Süt sektöründe merdiven altı üretim maalesef hala devam etmekte diyen Mustafa Başaran sözlerini şöyle sürdürdü: “Devlet gıda ve süt firmalarına denetimlerini daha sık ve yoğun yapmalıdır. Devletin yayınladığı gıda kodeksindeki şartlar bellidir. Merdiven altı üretimlere denetimler daha sık ve belli noktalarda yoğunlaşmalıdır. Bu tabi ki hem bizi hem tüketici için gereklidir. Çünkü tüketici süt ürünleri konusunda bilinçli olmak durumunda değil, yani tüketici satıcı ne derse ona göre ürünün doğal olduğunu düşünerek satın alıyor. Halbuki hiçbir teknolojisi olmayan, kontrolü olmayan bir işletmede üretilen süt ürününü tüketiyor. Oysaki bugün hayvan hastalıklarıyla ilgili bir sürü sıkıntı var. Bir işletmeye süt geldiğinde sekiz -on tane tahlilden geçip işletmeye alınması gerekiyor. Ama medivenaltı yerlerde üretilen ve satılan ürünlerin tahlili analizi nasıl yapılıyor belli değil. Bunu çocuklarımız ailelerimiz yiyor. Bunlar çok önemsenmesi gereken unsurlar. Bu konuda basına da iş düşüyor. Çünkü tüketicinin kafasını karıştıracak unsurlar var, sütle alakası olmayan kişileri çıkartıp tüketiciye şöyle yapın böyle yapın diye yanlış yönlendiriyorlar. Evde üretilen üründen sanayide üretilen ürün daha iyidir. Baktığımız zaman evdeki en iyi yöntem kaynatma yöntemdir. Kaynatmanızın derecesi önemlidir. Belli bir seviyede kaynatmadığınızda sütte mikrop olup olmadığını bilemezsiniz.
Bakanlığın sokak sütünü yasaklaması olumlu bir gelişme. Bunun daha da denetim altın alınması gerekiyor. Kayıt dışı üretimler sağlığı etkilediği gibi haksız rekabete de neden oluyor. Bunlar denetim altına alındığı müddetçe çiftçi tarafından üretin süt ve imalat yapan sanayici daha sağlıklı, daha garantili, daha sürdürülebilir ürünler üretilebilir. Bu, olumsuz koşullarda üretim yapan firmaların zamanla yok olmasını sağlayacaktır.”
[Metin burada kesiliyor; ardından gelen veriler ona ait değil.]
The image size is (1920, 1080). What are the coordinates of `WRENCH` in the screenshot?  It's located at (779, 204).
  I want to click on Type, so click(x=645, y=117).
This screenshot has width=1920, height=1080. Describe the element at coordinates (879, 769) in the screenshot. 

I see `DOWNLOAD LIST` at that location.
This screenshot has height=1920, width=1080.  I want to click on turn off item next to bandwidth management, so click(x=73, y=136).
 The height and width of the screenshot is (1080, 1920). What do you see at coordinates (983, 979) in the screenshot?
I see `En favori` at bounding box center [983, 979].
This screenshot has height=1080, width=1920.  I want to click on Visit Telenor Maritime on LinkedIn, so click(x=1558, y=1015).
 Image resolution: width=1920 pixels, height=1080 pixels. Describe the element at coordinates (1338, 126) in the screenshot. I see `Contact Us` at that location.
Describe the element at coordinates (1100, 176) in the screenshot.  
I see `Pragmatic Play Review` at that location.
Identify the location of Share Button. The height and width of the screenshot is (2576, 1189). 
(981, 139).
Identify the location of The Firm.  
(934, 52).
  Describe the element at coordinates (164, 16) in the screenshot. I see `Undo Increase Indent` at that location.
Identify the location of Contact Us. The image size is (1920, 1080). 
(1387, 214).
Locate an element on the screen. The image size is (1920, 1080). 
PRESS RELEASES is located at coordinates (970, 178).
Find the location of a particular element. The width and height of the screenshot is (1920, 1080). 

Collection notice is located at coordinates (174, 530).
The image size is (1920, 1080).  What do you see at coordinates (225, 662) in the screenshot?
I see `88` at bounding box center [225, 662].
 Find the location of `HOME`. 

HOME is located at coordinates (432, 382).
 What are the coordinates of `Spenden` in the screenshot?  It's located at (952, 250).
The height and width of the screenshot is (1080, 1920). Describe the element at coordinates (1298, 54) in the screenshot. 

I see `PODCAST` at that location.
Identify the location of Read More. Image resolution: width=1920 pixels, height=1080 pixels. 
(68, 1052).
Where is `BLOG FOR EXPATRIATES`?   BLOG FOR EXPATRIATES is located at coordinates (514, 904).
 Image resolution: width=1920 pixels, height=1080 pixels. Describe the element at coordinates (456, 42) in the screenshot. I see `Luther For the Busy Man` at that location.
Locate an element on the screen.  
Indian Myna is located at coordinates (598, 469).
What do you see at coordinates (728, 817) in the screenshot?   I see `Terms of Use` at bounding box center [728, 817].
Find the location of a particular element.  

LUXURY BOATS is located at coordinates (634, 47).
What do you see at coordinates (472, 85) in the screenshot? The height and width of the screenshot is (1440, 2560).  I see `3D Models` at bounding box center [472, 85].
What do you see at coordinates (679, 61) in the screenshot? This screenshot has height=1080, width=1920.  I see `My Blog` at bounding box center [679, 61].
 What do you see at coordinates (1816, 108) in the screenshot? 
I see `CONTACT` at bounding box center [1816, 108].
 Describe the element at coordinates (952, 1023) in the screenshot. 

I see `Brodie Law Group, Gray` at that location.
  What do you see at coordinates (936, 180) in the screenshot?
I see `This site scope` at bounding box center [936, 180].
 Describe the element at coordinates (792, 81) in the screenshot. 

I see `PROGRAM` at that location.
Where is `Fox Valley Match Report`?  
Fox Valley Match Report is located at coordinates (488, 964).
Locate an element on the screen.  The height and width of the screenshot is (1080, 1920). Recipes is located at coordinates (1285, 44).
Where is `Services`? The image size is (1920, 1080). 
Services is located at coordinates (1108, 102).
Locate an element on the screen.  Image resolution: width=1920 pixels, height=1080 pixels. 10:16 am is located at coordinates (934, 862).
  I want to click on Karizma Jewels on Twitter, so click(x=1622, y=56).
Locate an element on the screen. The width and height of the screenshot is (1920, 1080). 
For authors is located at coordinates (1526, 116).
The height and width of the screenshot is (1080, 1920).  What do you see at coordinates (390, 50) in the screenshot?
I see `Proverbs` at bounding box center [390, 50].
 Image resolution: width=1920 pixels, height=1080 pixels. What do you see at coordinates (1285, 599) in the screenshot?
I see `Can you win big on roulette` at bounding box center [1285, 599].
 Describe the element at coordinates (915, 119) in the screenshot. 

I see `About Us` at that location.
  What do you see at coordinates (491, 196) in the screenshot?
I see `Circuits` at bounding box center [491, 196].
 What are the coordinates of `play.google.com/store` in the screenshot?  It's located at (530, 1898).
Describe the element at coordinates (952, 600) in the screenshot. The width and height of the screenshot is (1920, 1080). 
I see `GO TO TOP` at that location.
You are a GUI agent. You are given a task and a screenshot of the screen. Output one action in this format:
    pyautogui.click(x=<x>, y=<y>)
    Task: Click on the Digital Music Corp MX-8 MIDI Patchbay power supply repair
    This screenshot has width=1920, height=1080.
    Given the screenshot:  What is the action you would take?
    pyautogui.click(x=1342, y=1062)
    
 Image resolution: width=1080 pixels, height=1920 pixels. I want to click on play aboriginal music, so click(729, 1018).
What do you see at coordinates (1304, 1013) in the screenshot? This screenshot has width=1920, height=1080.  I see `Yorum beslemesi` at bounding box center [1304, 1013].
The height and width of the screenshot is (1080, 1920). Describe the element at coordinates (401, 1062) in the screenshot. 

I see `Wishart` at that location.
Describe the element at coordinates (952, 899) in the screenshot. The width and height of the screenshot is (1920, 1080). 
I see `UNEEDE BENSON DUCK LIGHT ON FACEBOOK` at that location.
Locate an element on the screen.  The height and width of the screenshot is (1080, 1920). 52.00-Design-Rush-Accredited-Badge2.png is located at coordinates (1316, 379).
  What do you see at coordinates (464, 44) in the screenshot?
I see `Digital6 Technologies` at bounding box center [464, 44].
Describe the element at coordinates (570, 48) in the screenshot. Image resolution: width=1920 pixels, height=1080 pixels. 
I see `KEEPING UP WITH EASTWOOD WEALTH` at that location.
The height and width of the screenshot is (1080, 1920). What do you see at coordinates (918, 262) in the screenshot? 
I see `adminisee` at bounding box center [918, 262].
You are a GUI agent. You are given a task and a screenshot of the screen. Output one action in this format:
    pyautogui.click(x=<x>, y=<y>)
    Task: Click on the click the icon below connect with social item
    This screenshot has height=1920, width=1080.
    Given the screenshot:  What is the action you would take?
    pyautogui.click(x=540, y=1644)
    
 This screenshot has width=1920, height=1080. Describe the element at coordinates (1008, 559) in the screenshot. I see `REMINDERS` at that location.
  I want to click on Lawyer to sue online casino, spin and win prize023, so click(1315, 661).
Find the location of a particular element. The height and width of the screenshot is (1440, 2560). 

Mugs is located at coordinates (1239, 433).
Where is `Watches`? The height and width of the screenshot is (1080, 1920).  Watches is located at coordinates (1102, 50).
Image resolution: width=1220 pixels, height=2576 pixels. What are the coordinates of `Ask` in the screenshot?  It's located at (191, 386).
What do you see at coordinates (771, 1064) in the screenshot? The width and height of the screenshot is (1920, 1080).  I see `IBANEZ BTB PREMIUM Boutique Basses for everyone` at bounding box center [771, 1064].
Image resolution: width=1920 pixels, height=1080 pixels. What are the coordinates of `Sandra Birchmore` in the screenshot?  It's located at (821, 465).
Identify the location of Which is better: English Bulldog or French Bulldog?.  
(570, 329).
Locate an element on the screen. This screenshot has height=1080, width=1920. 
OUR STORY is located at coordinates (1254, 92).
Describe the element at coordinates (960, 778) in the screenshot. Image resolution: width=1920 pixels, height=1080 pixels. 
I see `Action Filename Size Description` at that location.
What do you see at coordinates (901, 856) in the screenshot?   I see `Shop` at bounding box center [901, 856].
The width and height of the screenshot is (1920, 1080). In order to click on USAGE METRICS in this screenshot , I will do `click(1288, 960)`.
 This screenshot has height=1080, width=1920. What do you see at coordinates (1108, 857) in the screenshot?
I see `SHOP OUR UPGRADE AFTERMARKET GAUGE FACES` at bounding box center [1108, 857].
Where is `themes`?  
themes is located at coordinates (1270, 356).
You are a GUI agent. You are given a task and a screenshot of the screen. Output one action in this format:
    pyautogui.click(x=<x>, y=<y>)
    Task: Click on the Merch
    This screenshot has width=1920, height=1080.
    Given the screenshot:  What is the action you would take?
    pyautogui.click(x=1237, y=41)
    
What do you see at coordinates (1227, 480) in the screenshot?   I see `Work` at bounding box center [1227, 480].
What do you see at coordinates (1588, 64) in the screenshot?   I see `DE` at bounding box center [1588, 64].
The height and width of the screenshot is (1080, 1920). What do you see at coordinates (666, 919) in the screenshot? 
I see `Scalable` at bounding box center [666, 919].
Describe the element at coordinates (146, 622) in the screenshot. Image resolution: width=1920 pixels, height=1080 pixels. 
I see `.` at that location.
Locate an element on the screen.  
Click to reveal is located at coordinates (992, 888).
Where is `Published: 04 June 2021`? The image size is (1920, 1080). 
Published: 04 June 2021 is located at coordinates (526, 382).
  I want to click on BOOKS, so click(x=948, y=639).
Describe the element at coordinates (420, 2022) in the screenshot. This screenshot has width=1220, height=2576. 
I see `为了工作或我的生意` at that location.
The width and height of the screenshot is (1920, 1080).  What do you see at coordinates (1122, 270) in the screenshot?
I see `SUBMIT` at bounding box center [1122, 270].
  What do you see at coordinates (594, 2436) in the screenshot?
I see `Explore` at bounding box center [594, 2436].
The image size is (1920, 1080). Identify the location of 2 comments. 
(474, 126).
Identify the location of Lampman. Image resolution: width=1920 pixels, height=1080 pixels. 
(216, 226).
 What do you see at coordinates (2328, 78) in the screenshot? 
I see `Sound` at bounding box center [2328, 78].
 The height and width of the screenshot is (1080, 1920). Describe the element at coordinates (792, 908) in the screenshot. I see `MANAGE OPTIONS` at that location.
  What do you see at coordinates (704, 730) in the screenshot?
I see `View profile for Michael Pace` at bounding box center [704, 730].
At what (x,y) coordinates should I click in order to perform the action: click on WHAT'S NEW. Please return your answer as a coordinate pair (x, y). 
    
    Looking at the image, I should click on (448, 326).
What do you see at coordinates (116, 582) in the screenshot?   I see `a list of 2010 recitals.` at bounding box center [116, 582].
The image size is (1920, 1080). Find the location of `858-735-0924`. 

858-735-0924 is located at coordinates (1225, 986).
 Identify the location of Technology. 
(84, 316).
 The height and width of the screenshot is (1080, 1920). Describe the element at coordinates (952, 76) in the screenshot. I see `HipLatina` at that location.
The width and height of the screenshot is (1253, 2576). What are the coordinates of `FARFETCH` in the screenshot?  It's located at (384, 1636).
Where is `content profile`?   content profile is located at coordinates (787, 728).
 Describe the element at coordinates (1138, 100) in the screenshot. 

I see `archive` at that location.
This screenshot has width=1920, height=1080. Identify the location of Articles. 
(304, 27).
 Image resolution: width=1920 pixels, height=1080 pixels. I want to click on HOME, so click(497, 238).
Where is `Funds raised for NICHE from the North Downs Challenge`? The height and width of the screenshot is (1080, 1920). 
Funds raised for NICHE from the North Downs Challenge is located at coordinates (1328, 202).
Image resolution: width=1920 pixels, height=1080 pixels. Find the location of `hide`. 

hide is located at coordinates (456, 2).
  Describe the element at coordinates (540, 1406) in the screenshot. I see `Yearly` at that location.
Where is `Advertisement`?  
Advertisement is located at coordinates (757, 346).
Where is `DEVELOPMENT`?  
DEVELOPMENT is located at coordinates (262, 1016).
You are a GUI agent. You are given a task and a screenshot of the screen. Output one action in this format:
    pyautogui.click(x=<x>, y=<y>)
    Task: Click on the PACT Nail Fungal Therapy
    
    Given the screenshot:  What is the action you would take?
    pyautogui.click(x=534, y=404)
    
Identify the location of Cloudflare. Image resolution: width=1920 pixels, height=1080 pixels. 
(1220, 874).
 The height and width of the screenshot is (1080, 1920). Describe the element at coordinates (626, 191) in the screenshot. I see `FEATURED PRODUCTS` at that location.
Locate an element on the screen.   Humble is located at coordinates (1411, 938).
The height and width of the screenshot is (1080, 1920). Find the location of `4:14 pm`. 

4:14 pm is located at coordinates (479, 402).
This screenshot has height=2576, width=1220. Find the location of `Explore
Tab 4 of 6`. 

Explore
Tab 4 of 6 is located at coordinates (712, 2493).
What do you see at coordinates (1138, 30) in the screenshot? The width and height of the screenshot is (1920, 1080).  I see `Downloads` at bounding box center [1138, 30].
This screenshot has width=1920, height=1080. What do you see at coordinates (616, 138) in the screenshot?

“Sütümüzü tamamen birlikten alıyoruz”
Sütümüzü tamamen birlikten alıyoruz diyen Başaran: “Amasya damızlık birliği diye bir birliğimiz var ve çok güzel çalışmalar yapıyor. Akşam sabah süt toplanabiliyor ve soğutulmuş olarak tanklara alınıyor. Bu açıdan bizim fabrikamız orada olduğundan biraz daha şanslı olduğumuzu düşünüyorum. Çünkü soğuk zincirden süt alıyoruz. Bu konuda bizim bölgemizde çok büyük bir sorun yok. Kalite açısından sütlerimiz iyidir. Sütümüzü tamamen birlikten ve çiftliklerden alıyoruz. Damızlık birlikleri, süt birlikleri, kooperatifleri işini iyi yaparsa çok sorun olmuyor. Çiftçide bu konuda eğitilmiş bilgilendirilmiş oluyor. Teknik anlamda eksik olan tarafını gidermeye çalışıyor. İki tarafta makul boyutlarda iş yapması için iki tarafında mutlu edecek şartlarının oluşturulması gerektiğini düşünüyorum. Bu hem kaliteyi arttıracaktır, hem de çiftçiyi daha da motive edecektir. Bizim bölgemizde damızlık birliklerimizin önemsemesinden dolayı bir artımız var.”dedi.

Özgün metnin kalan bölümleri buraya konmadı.